One way is to expand term by term in the solution $$ \text{Y}_{n}(x) = \text{J}_{n}(x) \, \int \frac{dx}{x \, \text{J}_{n}^{2}(x)}. $$ Another way is to use the ratio $$ \text{Y}_{\nu}(x) = \frac{\cos(\nu \pi) \, \text{J}_{\nu}(x) - \text{J}_{-\nu}(x)}{\sin(\nu \pi)} $$ as $ \nu \to n$ with $n$ being an integer. This can also be stated as $$\text{Y}_{n}(x) = \left[ \frac{\partial \, \text{J}_{\nu}(x)}{\partial \nu} - (-1)^n \, \frac{\partial \, \text{J}_{-\nu}(x)}{\partial \nu} \right]_{\nu = n} $$ and leads to $$ \text{Y}_{0}(x) = 2 \, \left[ \frac{\partial \, \text{J}_{\nu}(x)}{\partial \nu} \right]_{\nu = 0}. $$

See G. N. Watson, A Treatise on the theory of Bessel Functions starting around page 67.

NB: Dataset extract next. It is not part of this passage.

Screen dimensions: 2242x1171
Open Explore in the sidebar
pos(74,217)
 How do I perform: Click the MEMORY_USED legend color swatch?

The derivatives can be seen to operate as seen in this example: Consider $$ \frac{\partial \, J_{\nu}}{\partial \nu} = \sum_{k=0}^{\infty} \frac{(-1)^k \, \left(\frac{x}{2}\right)^{2 k}}{k!} \, \frac{\partial}{\partial \nu} \, \frac{\left(\frac{x}{2}\right)^{\nu}}{\Gamma(k+\nu+1)}. $$ Using $t^{\nu} = e^{\nu \, \ln(t)}$ then $$ \frac{\partial}{\partial \nu} \, \frac{\left(\frac{x}{2}\right)^{\nu}}{\Gamma(k+\nu+1)} = \frac{\left(\frac{x}{2}\right)^{\nu}}{\Gamma(k+\nu+1)} \, \left( \ln\left(\frac{x}{2}\right) - \psi(k+\nu+1) \right), $$ where $\psi(x)$ is the digmamma function, leads to $$ \frac{\partial \, J_{\nu}}{\partial \nu} = \sum_{k=0}^{\infty} \frac{(-1)^k \, \left(\frac{x}{2}\right)^{2 k + \nu}}{k! \, (k+\nu)!} \, \left( \ln\left(\frac{x}{2}\right) - \psi(k+\nu+1) \right) $$ for which \begin{align} \text{Y}_{0}(x) &= 2 \, \left[ \frac{\partial \, \text{J}_{\nu}(x)}{\partial \nu} \right]_{\nu = 0} \\ &= 2 \, \left. \sum_{k=0}^{\infty} \frac{(-1)^k \, \left(\frac{x}{2}\right)^{2 k + \nu}}{k! \, (k+\nu)!} \, \left( \ln\left(\frac{x}{2}\right) - \psi(k+\nu+1) \right) \right|_{\nu = 0} \end{align} or \begin{align} \text{Y}_{0}(x) &= 2 \, \sum_{k=0}^{\infty} \frac{(-1)^k \, \left(\frac{x}{2}\right)^{2 k}}{(k!)^2} \, \left( \ln\left(\frac{x}{2}\right) - \psi(k+1) \right) \\ &= 2 \, \left( \text{J}_{0}(x) \, \ln\left(\frac{x}{2}\right) - \sum_{k=0}^{\infty} \frac{(-1)^{k} \, \left(\frac{x}{2}\right)^{2k}}{(k!)^2} \, \psi(k+1) \right) \\ &= 2 \, \left(\gamma + \ln\left(\frac{x}{2}\right)\right) \, \text{J}_{0}(x) - 2 \, \sum_{k=1}^{\infty} \frac{(-1)^{k} \, \left(\frac{x}{2}\right)^{2k}}{(k!)^2} \, H_{k}, \end{align} where $H_{n}$ is the harmonic number. These last three expressions are related by making use of the digamma function. Working out the details for the general case follows in a similar manor as the example.